One must really pity the Independent National Electoral Chairman, Mahmood Yakubu, these days. The professor of political history and international studies must surely be finding it tough to sleep at night as the elections draw nearer. What must have tipped the scale of sleeplessness further was the postponement, in the early hours of Saturday, February 16, elections scheduled for the same day.

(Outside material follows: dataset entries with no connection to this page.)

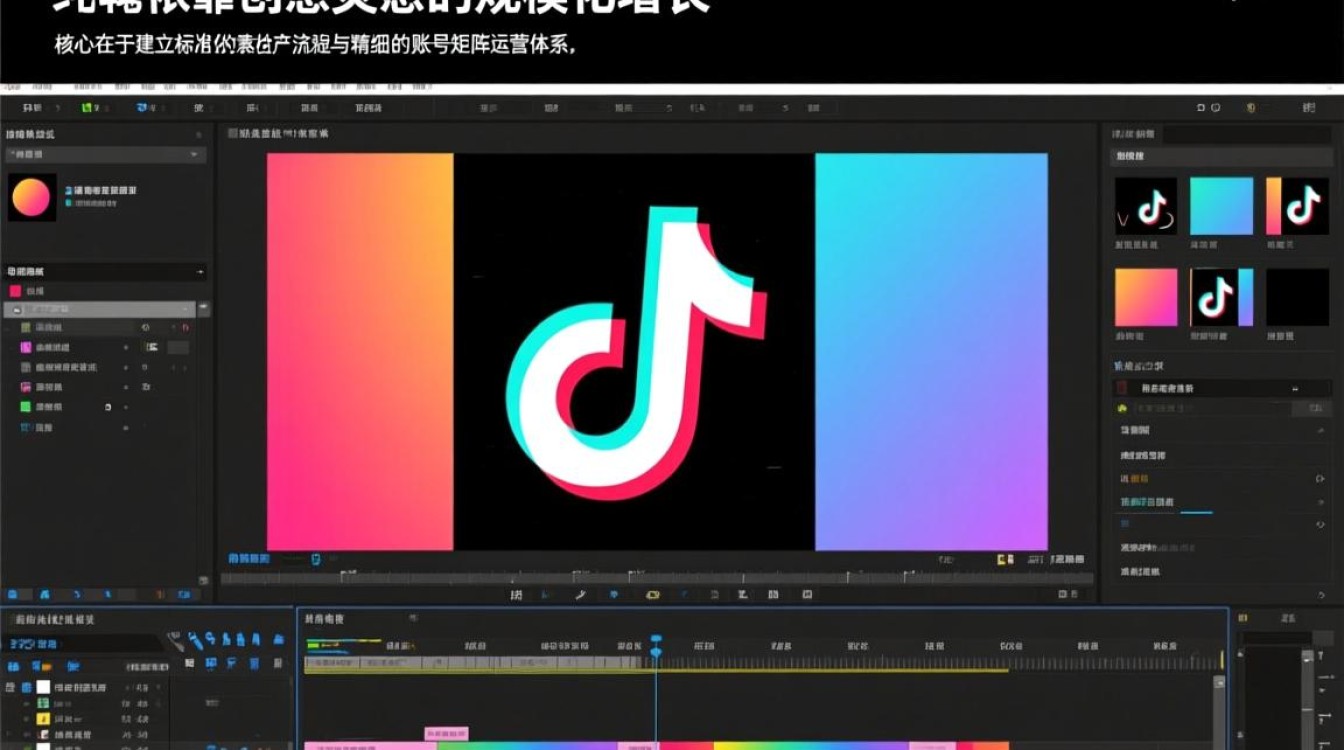Click the solid black preset thumbnail

[1297, 297]
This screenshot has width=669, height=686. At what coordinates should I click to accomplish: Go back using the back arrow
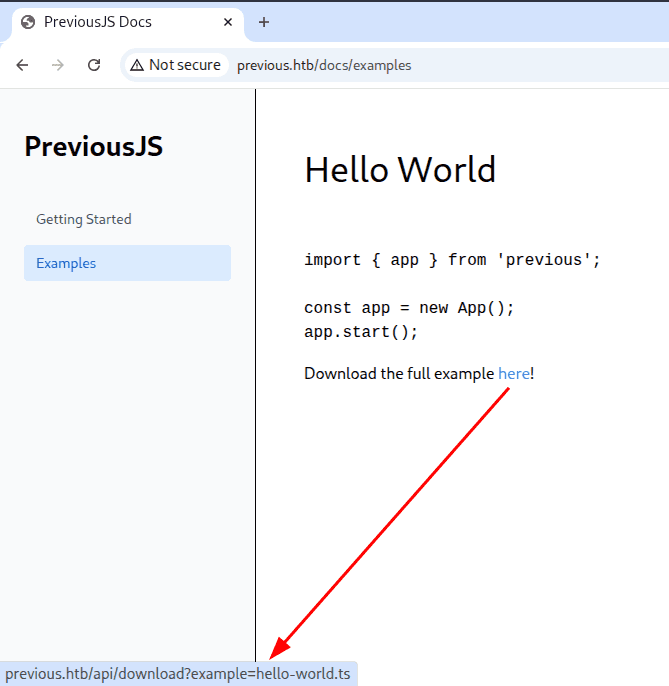click(22, 65)
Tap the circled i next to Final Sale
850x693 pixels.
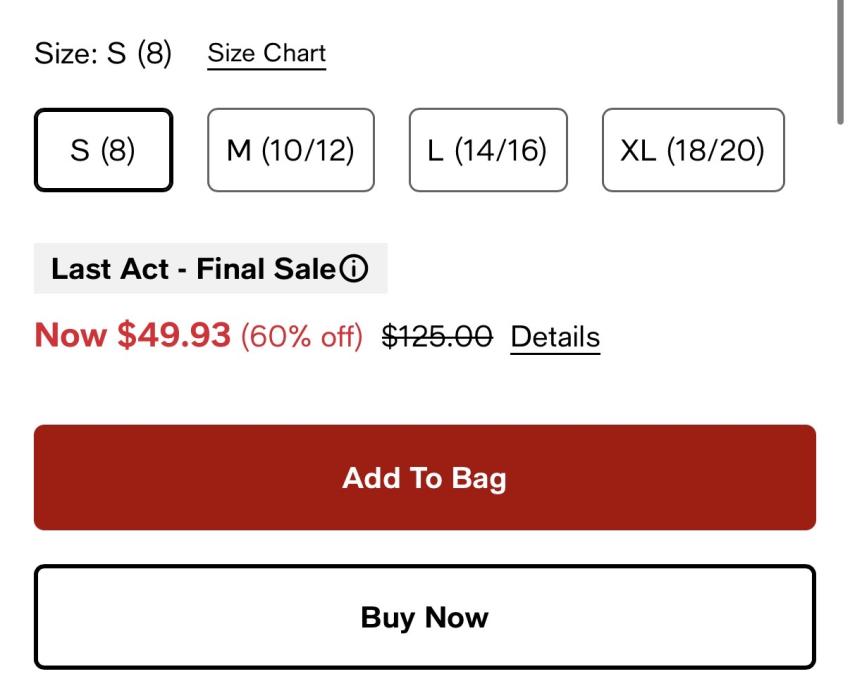tap(354, 269)

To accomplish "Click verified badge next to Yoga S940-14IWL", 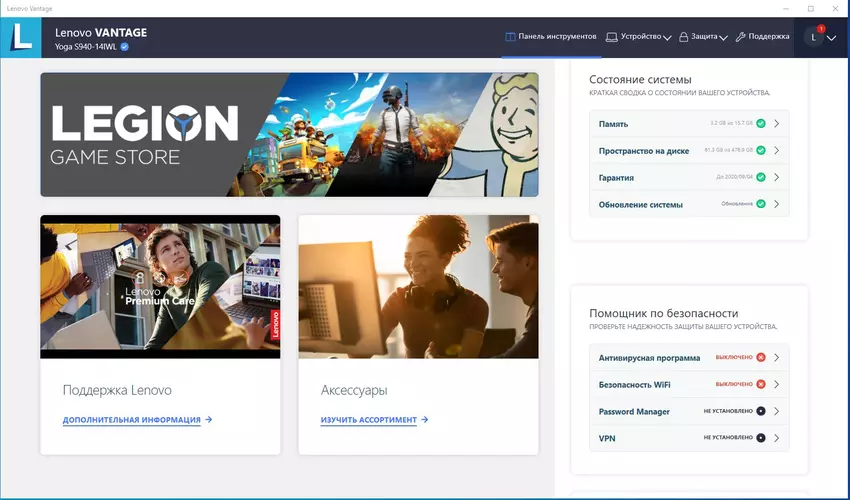I will [x=125, y=46].
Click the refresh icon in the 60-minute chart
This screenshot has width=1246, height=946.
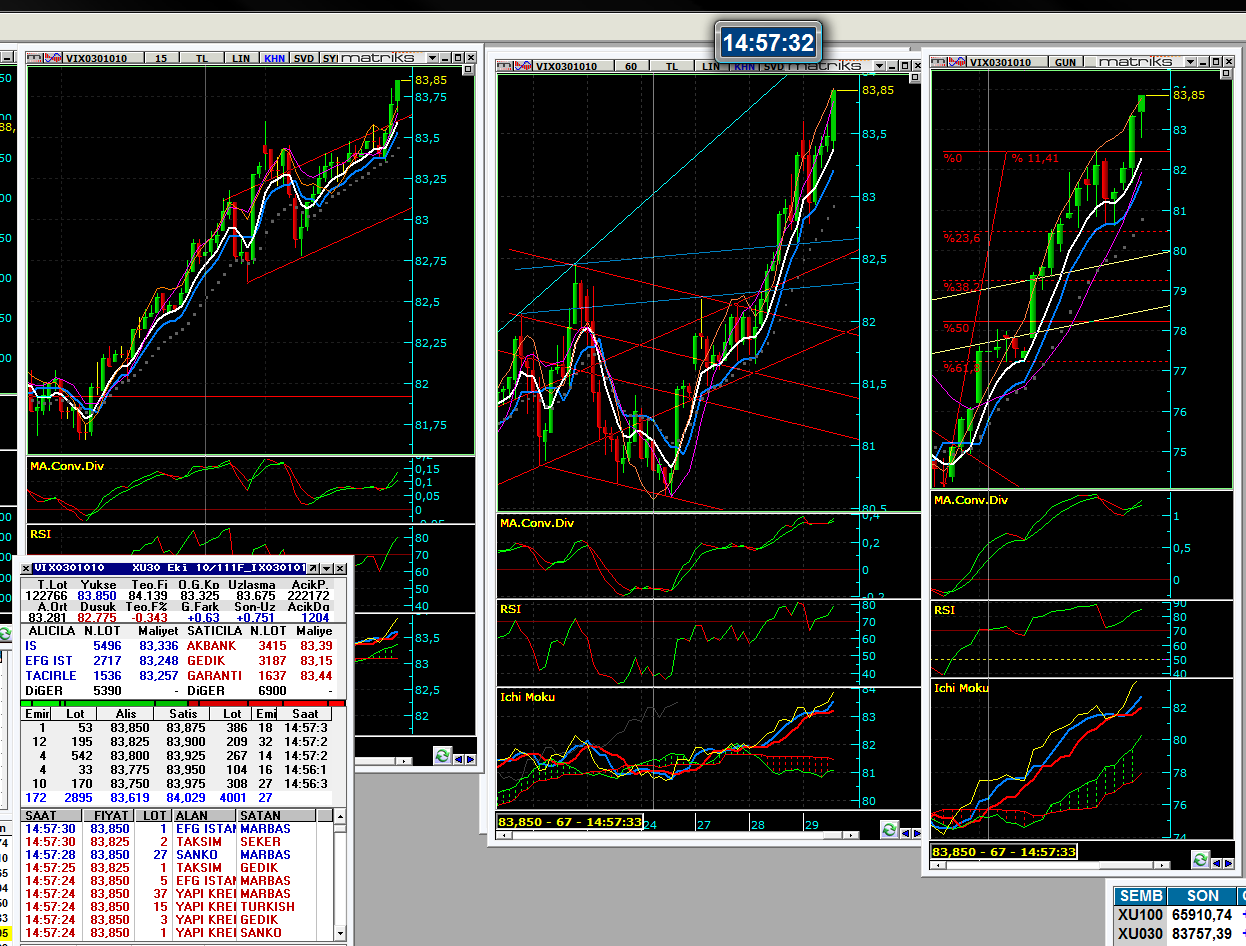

But we can only pity him and not excuse the clumsiness with which the elections were postponed. As Chinua Achebe reminds us in Arrow of God, “The man who brings ant-infested faggots into his hut should not grumble when lizards begin to pay him a visit” and so we cannot clap for Yakubu with one hand. Last year, he announced with glee election dates till 2055 adding that the decision “is to engender certainty in our electoral calendar, allows for long term planning by the commission as well as stakeholders and brings our democracy in line with the best practice around the world.” The first class history graduate proudly beat his chest and spoke of how the Commission was going to do all within its power to deliver credible elections under his watch. So, what changed between February 28, 2018 and last Saturday when elections were postponed?
I was about retiring for the night in preparation for election duty around 11:20pm on Friday night when a friend called me from London. An active politician even from his London base, he asked if indeed elections were going to hold the next day and thereafter pointed my attention to a website which already reported that elections were going to be shifted. Working the phones, I gathered that INEC’s upper echelons were in a meeting and journalists were keeping vigil at the commission’s headquarters to know the outcome. Instinctively, I knew elections would not hold judging from our previous experience as a country. My mind first went to the attendant embarrassment in the comity of nations, as our country has become known for elections’ postponement and this is reflected in Charlies – as Ghanaians are called – dissing us not only for jollof rice but also elections.
It must take our economists a while before they are able to put a final figure to the total losses accruing from the postponement. But newspapers reported on Tuesday that the stock market lost N195. 8 billion on Monday while we all can feel the losses to small businesses across the land. A sister of mine and her husband checked into a hotel on Friday night, having relocated to a new place of residence, so that they could vote on Saturday like others who were unable to transfer their registration to new abodes. While hoteliers smiled to the banks, they must do this again this weekend if they hoped to vote. The frenetic pace with which small shops’ owners closed their shops on Friday was astounding; it was as if we were at war over elections. Let’s hope we would not be faced with another postponement this weekend and put a stop to the plethora of conspiracy theories flying around on why the elections were postponed.
Advertisement
But the reactions of our politicians, however, showed that election is war by another name in Nigeria. It is laughable that Adams Oshiomole, the APC chairman, under whose watch primaries became synonymous with confusion to the effect that the party will not present candidates in Rivers and Zamfara States, is leading the call for the resignation of Yakubu as INEC chair. Their utterances and actions show little or no sanctity for life as they seek to lead us. As at Monday, the Nigeria Civil Society Situation Room, a coalition of civil society organisations, revealed that 185 people have died in the 2019 electoral cycle already unlike 58, which died in the 2018 cycle. Yet, we have not cast a ballot; forcing one to wonder how many lives we would sacrifice to elect our leaders.
And that’s why all the spin masters cannot wash President Muhammadu Buhari clean of his undignified and tactless comment of Monday on ballot box snatchers. “I gave the military and police order to be ruthless,” are not words one expects from a president under whose watch our fault lines have deepened. Good enough that Yakubu restated the provisions of the Electoral Act which spelt the punishment for the offence – two years imprisonment or maximum fine of N500, 000 fine. Even if we ignore a maxim in public communication that anytime you needed to clarify your initial statement, it means you goofed originally, a president is supposed to be father to all citizens irrespective of party affiliation. It is bad enough that the words were uttered at an APC event with the body language clearly militant enough for all to see. Our president always has problems with his utterances before assuming office and even till now, a reflection at a level, on his media handlers, and the respect he has for them.
This is not, however, an endorsement of the skullduggery our politicians are adept at, but only an affirmation that we should not support jungle justice. We have lost enough citizens already to extra judicial killings.